Brusquement, dans un geste terrible, l’Elfon lança en avant un pouce et un index désarticulés et crochus, faisant mine de les enfoncer dans une paire d’yeux imaginaires :
— Attends. Tu verras !
Deux Chronomanciens apparurent dans la cour. Ils installèrent les appareillages de leur confrérie et allumèrent les cierges permettant de déterminer de quoi serait fait le lendemain. Une fumée blême à l’odeur écœurante monta à mes narines. Je n’eus, soudain, plus envie de poursuivre la conversation.

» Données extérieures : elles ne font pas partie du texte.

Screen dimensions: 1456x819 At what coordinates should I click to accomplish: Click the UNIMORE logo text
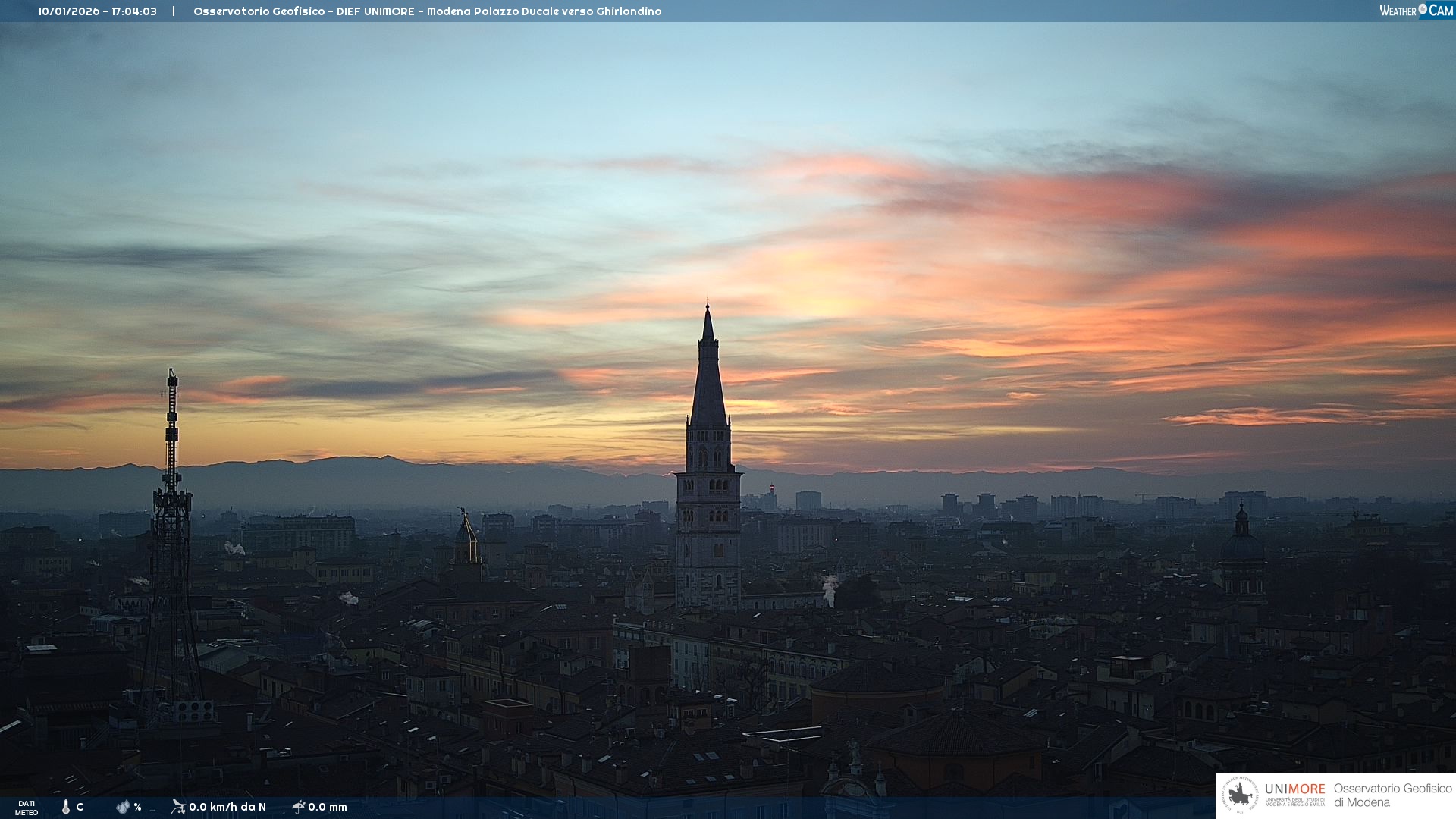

— Il se fait tard. J’ai besoin de me reposer et il va bientôt falloir que je prenne ma veille.
— Veille avec attention, me répondit Gormon.

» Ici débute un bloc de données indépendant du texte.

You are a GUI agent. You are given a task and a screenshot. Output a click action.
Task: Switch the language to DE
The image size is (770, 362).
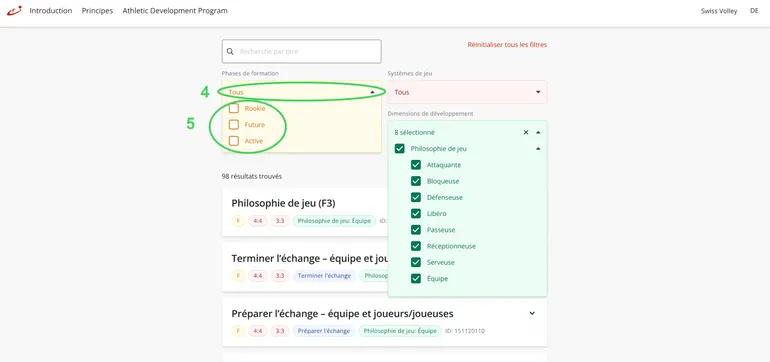(x=754, y=10)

Cette nuit, dans ma chambre, lorsque j’accomplis la quatrième et dernière Vigile de cette longue journée, je détectai pour la première fois de ma vie une anomalie. Mais j’étais incapable de l’interpréter. C’était une sensation obscure, un mélange de saveurs et de sons, l’impression d’un contact avec une masse colossale. Soucieux, je demeurai beaucoup plus longtemps que d’habitude à l’écoute mais ce que je percevais ne fut pas plus clair à la fin de la séance qu’au commencement.

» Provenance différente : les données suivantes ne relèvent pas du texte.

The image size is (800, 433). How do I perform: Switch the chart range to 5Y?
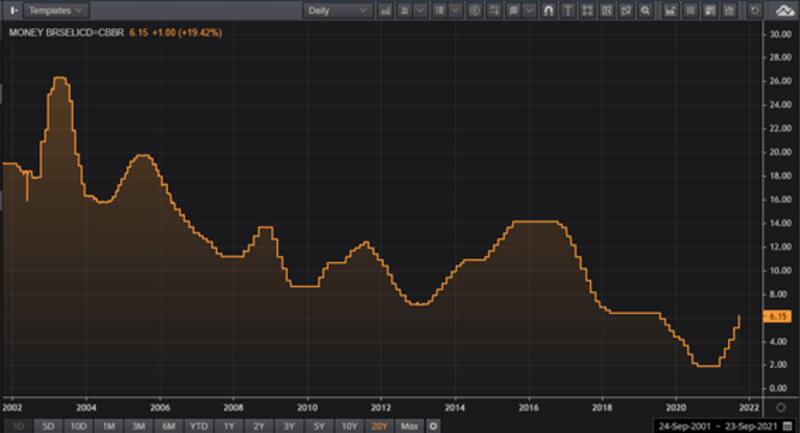317,426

Quand j’en eus terminé, je me pris à réfléchir aux obligations de ma charge.
Dès l’enfance, on inculque aux Guetteurs qu’il faut donner rapidement l’alarme et le Guetteur la lance s’il juge que le monde est en danger. Devais-je donc prévenir les Défenseurs ? Au cours de mon existence, l’alarme avait été donnée à quatre reprises et, chaque fois, ç’avait été une fausse alerte. Les Guetteurs qui avaient provoqué une mobilisation pour rien l’avaient payé cher. L’un d’eux avait fait le don de son cerveau aux banques mémorielles. Un autre était devenu neutre par mortification. Le troisième avait brisé ses instruments et rejoint les hors-confrérie. Quant au dernier, il avait en vain tenté de continuer dans la même profession et s’était aperçu qu’il était un objet de risée pour tous ses collègues. Pour ma part, je ne voyais aucune raison d’accabler celui qui avait lancé une fausse alerte. Mieux vaut qu’un Guetteur lance l’alarme trop tôt que trop tard. Mais c’étaient là les coutumes de notre confrérie et elles me liaient.